An oversight visit to Lwandle Police Station has laid bare the severity of a policing crisis.
An oversight visit by the DA has exposed a severe policing crisis at Lwandle Police Station, where 17 detectives each carry 141 cases and one officer serves 926 residents.
DistrictMail & Helderberg Gazette

Lwandle’s policing crisis exposed as detective caseloads soar

An oversight visit to Lwandle Police Station has laid bare the severity of a policing crisis.
An oversight visit by the DA has exposed a severe policing crisis at Lwandle Police Station, where 17 detectives each carry 141 cases and one officer serves 926 residents.

SOMERSET WEST – An oversight visit to Lwandle Police Station has laid bare the severity of a policing crisis that residents of the area have long been living with – and the numbers are stark.

The visit, conducted on Tuesday 2 June by DA Western Cape spokesperson on Police Oversight and Community Safety, Benedicta van Minnen MPP, found that the station has just 17 detectives, each carrying an average caseload of 141 cases. The officer-to-resident ratio for the precinct stands at approximately 1 to 926, a figure described as alarming in a community that regularly contends with murder, robbery, drug-related offences and gender-based violence.

Station management reported five murders in the weekend alone preceding the visit.

“Every day, communities across the Western Cape experience the direct consequences of police under-resourcing,” said Van Minnen. “When police stations are not adequately staffed, equipped, or properly built, the impact is slower response times, weaker investigations, reduced visibility on the ground and ultimately greater vulnerability for residents.”

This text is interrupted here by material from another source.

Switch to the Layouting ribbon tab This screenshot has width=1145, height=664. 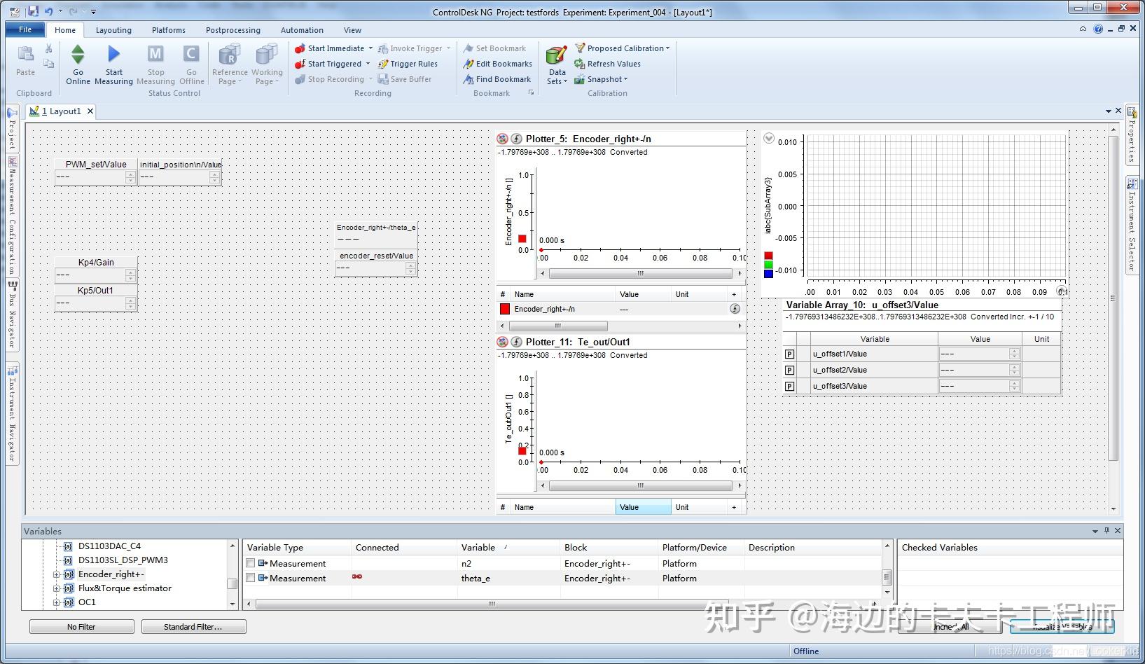113,30
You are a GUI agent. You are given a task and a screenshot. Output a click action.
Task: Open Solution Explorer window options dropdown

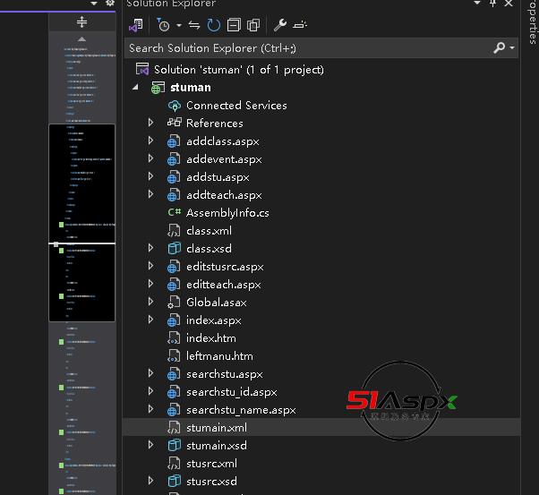[x=475, y=4]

Van Minnen said the findings confirm what has long been evident on the ground: that policing outcomes are directly tied to resourcing. Where detective caseloads are unmanageable and basic infrastructure is lacking, communities bear the consequences through increased exposure to crime and diminished trust in law enforcement.

“Residents deserve a police station that is fit for purpose,” she added. “They deserve adequate police visibility, faster response times, effective investigations and facilities that uphold the dignity of both officers and the public.”

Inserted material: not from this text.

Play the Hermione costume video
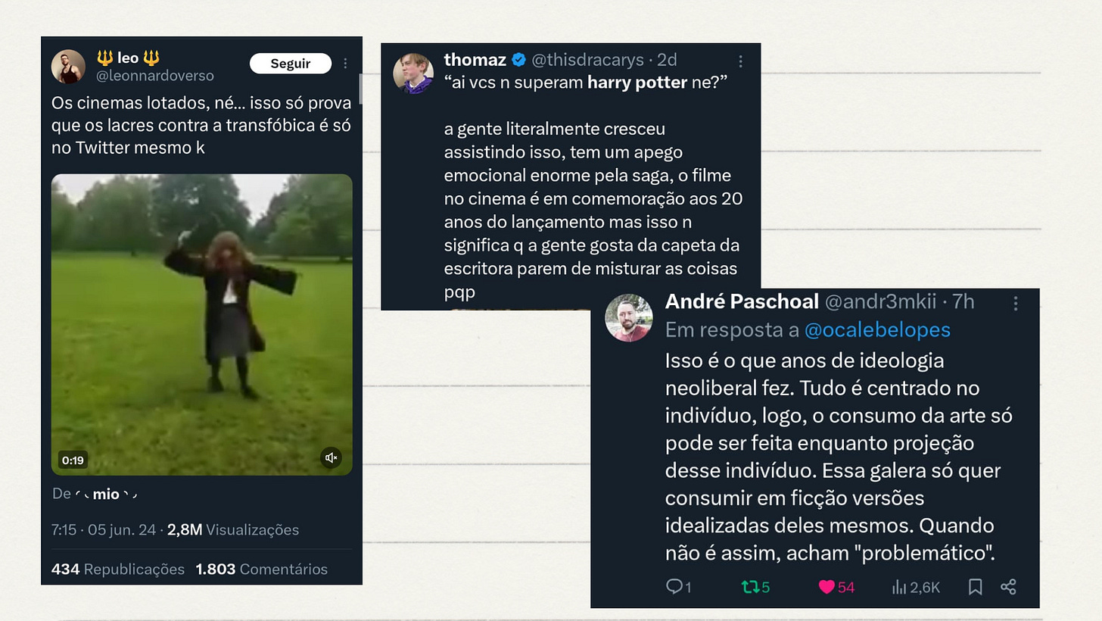Viewport: 1102px width, 621px height. 202,325
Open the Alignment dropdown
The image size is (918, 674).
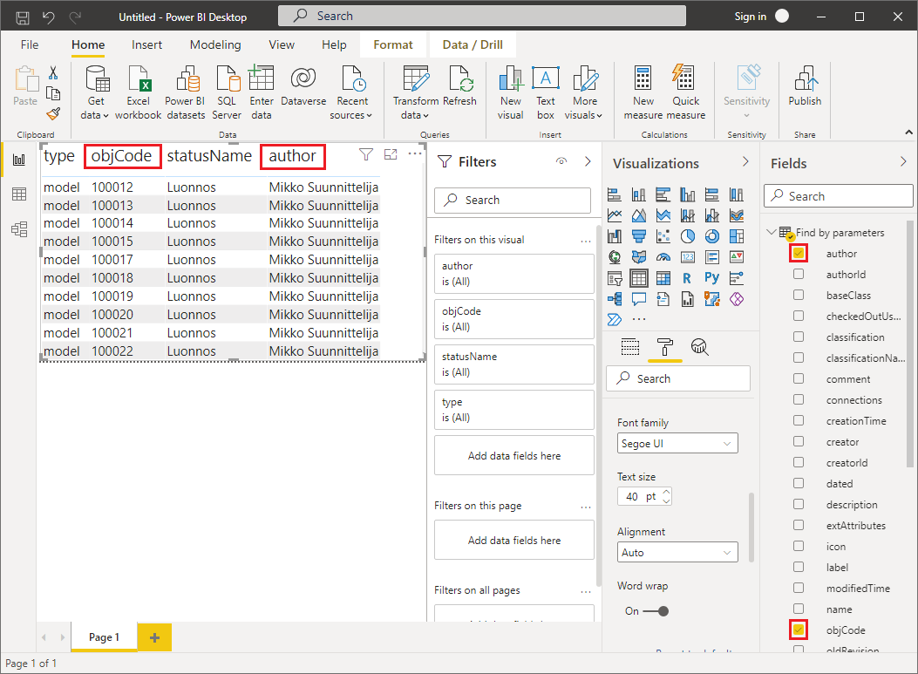[677, 553]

The DA is calling on the police and the national government to urgently upgrade Lwandle to a full Colonel station and to allocate additional personnel and vehicles to address the resource shortfall.

“The people of Lwandle have waited long enough,” Van Minnen said. “We cannot win the fight against crime while police officers are expected to do more with less. Urgent action is required to ensure that policing resources match the realities on the ground.”